◆ **What is needed**:
Exact transcription of the records is required.
---
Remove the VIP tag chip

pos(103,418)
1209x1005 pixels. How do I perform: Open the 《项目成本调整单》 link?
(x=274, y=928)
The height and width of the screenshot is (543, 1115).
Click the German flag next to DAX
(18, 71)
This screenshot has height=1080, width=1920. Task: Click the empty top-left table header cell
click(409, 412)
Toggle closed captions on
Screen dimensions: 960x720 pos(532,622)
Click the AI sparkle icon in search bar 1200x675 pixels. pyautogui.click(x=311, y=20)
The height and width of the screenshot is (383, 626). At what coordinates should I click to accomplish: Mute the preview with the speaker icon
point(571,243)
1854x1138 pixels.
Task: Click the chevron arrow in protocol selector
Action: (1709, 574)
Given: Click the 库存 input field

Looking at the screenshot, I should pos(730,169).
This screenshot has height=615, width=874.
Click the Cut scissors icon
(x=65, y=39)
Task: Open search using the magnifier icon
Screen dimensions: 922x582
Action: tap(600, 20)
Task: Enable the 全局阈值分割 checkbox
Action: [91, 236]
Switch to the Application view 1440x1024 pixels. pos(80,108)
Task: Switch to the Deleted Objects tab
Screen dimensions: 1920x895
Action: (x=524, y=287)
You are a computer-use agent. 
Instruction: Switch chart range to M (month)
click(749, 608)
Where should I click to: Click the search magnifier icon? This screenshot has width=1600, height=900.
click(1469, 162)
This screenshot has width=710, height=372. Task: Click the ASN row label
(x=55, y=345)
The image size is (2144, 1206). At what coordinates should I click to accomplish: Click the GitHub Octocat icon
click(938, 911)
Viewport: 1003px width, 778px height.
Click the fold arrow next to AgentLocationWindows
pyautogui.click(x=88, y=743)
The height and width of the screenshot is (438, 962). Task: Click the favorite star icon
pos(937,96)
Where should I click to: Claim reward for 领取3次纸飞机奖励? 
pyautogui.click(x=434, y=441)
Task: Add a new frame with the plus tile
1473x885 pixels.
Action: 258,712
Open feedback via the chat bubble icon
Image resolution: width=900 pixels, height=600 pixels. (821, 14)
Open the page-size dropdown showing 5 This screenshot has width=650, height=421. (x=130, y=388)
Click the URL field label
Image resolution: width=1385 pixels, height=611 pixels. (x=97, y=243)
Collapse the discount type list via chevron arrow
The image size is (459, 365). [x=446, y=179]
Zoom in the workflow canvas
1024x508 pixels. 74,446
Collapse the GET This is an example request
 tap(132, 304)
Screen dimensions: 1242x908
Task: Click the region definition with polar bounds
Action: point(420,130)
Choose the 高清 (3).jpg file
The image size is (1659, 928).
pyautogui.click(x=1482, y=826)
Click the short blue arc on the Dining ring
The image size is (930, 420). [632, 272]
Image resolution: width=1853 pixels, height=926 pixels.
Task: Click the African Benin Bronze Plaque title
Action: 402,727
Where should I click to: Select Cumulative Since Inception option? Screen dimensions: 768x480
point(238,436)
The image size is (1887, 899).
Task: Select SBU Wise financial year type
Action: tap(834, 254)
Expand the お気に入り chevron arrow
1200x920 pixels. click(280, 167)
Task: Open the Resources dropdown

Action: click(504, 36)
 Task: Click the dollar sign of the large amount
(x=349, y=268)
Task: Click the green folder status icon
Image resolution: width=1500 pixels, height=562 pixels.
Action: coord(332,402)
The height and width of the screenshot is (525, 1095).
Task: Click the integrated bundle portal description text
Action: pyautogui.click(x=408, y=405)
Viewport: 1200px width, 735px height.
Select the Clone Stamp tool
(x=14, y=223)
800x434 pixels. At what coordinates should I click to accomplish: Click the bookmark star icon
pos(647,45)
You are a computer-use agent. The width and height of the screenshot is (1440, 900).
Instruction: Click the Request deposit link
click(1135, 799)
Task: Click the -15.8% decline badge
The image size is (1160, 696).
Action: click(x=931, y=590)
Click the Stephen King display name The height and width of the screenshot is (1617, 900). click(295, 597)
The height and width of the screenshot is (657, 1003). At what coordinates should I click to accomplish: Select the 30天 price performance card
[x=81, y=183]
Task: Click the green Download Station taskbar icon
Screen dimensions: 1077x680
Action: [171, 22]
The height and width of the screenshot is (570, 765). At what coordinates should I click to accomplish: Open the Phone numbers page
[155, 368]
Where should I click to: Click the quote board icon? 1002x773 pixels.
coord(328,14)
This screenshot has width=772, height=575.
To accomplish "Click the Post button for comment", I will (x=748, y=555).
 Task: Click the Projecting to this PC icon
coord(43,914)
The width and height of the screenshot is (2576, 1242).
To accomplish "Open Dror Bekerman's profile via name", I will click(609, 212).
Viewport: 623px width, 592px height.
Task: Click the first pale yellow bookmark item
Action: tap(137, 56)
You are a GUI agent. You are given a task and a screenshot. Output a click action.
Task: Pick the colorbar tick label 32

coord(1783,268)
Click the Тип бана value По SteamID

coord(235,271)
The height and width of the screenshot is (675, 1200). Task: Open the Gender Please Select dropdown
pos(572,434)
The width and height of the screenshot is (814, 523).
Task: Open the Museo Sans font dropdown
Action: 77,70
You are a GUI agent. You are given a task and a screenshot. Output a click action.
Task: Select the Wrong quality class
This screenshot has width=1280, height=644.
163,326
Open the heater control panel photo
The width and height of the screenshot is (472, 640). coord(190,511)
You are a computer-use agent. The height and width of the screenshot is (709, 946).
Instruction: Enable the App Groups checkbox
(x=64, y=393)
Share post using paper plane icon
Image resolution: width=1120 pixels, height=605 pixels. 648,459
---
◆ **Result of this task**:
Remove the VIP tag chip

pos(103,418)
1209x1005 pixels. How do I perform: Open the 《项目成本调整单》 link?
(x=274, y=928)
The height and width of the screenshot is (543, 1115).
Click the German flag next to DAX
(18, 71)
This screenshot has height=1080, width=1920. Task: Click the empty top-left table header cell
click(409, 412)
Toggle closed captions on
Screen dimensions: 960x720 pos(532,622)
Click the AI sparkle icon in search bar 1200x675 pixels. pyautogui.click(x=311, y=20)
The height and width of the screenshot is (383, 626). At what coordinates should I click to accomplish: Mute the preview with the speaker icon
point(571,243)
1854x1138 pixels.
Task: Click the chevron arrow in protocol selector
Action: (1709, 574)
Given: Click the 库存 input field

Looking at the screenshot, I should pos(730,169).
This screenshot has height=615, width=874.
Click the Cut scissors icon
(x=65, y=39)
Task: Open search using the magnifier icon
Screen dimensions: 922x582
Action: tap(600, 20)
Task: Enable the 全局阈值分割 checkbox
Action: [91, 236]
Switch to the Application view 1440x1024 pixels. pos(80,108)
Task: Switch to the Deleted Objects tab
Screen dimensions: 1920x895
Action: (x=524, y=287)
You are a computer-use agent. 
Instruction: Switch chart range to M (month)
click(749, 608)
Where should I click to: Click the search magnifier icon? This screenshot has width=1600, height=900.
click(1469, 162)
This screenshot has width=710, height=372. Task: Click the ASN row label
(x=55, y=345)
The image size is (2144, 1206). At what coordinates should I click to accomplish: Click the GitHub Octocat icon
click(938, 911)
Viewport: 1003px width, 778px height.
Click the fold arrow next to AgentLocationWindows
pyautogui.click(x=88, y=743)
The height and width of the screenshot is (438, 962). Task: Click the favorite star icon
pos(937,96)
Where should I click to: Claim reward for 领取3次纸飞机奖励? 
pyautogui.click(x=434, y=441)
Task: Add a new frame with the plus tile
1473x885 pixels.
Action: 258,712
Open feedback via the chat bubble icon
Image resolution: width=900 pixels, height=600 pixels. (821, 14)
Open the page-size dropdown showing 5 This screenshot has width=650, height=421. (x=130, y=388)
Click the URL field label
Image resolution: width=1385 pixels, height=611 pixels. (x=97, y=243)
Collapse the discount type list via chevron arrow
The image size is (459, 365). [x=446, y=179]
Zoom in the workflow canvas
1024x508 pixels. 74,446
Collapse the GET This is an example request
 tap(132, 304)
Screen dimensions: 1242x908
Task: Click the region definition with polar bounds
Action: point(420,130)
Choose the 高清 (3).jpg file
The image size is (1659, 928).
pyautogui.click(x=1482, y=826)
Click the short blue arc on the Dining ring
The image size is (930, 420). [632, 272]
Image resolution: width=1853 pixels, height=926 pixels.
Task: Click the African Benin Bronze Plaque title
Action: 402,727
Where should I click to: Select Cumulative Since Inception option? Screen dimensions: 768x480
point(238,436)
The image size is (1887, 899).
Task: Select SBU Wise financial year type
Action: tap(834, 254)
Expand the お気に入り chevron arrow
1200x920 pixels. click(280, 167)
Task: Open the Resources dropdown

Action: click(504, 36)
 Task: Click the dollar sign of the large amount
(x=349, y=268)
Task: Click the green folder status icon
Image resolution: width=1500 pixels, height=562 pixels.
Action: coord(332,402)
The height and width of the screenshot is (525, 1095).
Task: Click the integrated bundle portal description text
Action: pyautogui.click(x=408, y=405)
Viewport: 1200px width, 735px height.
Select the Clone Stamp tool
(x=14, y=223)
800x434 pixels. At what coordinates should I click to accomplish: Click the bookmark star icon
pos(647,45)
You are a computer-use agent. The width and height of the screenshot is (1440, 900).
Instruction: Click the Request deposit link
click(1135, 799)
Task: Click the -15.8% decline badge
The image size is (1160, 696).
Action: click(x=931, y=590)
Click the Stephen King display name The height and width of the screenshot is (1617, 900). click(295, 597)
The height and width of the screenshot is (657, 1003). At what coordinates should I click to accomplish: Select the 30天 price performance card
[x=81, y=183]
Task: Click the green Download Station taskbar icon
Screen dimensions: 1077x680
Action: [171, 22]
The height and width of the screenshot is (570, 765). At what coordinates should I click to accomplish: Open the Phone numbers page
[155, 368]
Where should I click to: Click the quote board icon? 1002x773 pixels.
coord(328,14)
This screenshot has width=772, height=575.
To accomplish "Click the Post button for comment", I will (x=748, y=555).
 Task: Click the Projecting to this PC icon
coord(43,914)
The width and height of the screenshot is (2576, 1242).
To accomplish "Open Dror Bekerman's profile via name", I will click(609, 212).
Viewport: 623px width, 592px height.
Task: Click the first pale yellow bookmark item
Action: tap(137, 56)
You are a GUI agent. You are given a task and a screenshot. Output a click action.
Task: Pick the colorbar tick label 32

coord(1783,268)
Click the Тип бана value По SteamID

coord(235,271)
The height and width of the screenshot is (675, 1200). Task: Open the Gender Please Select dropdown
pos(572,434)
The width and height of the screenshot is (814, 523).
Task: Open the Museo Sans font dropdown
Action: 77,70
You are a GUI agent. You are given a task and a screenshot. Output a click action.
Task: Select the Wrong quality class
This screenshot has width=1280, height=644.
163,326
Open the heater control panel photo
The width and height of the screenshot is (472, 640). coord(190,511)
You are a computer-use agent. The height and width of the screenshot is (709, 946).
Instruction: Enable the App Groups checkbox
(x=64, y=393)
Share post using paper plane icon
Image resolution: width=1120 pixels, height=605 pixels. 648,459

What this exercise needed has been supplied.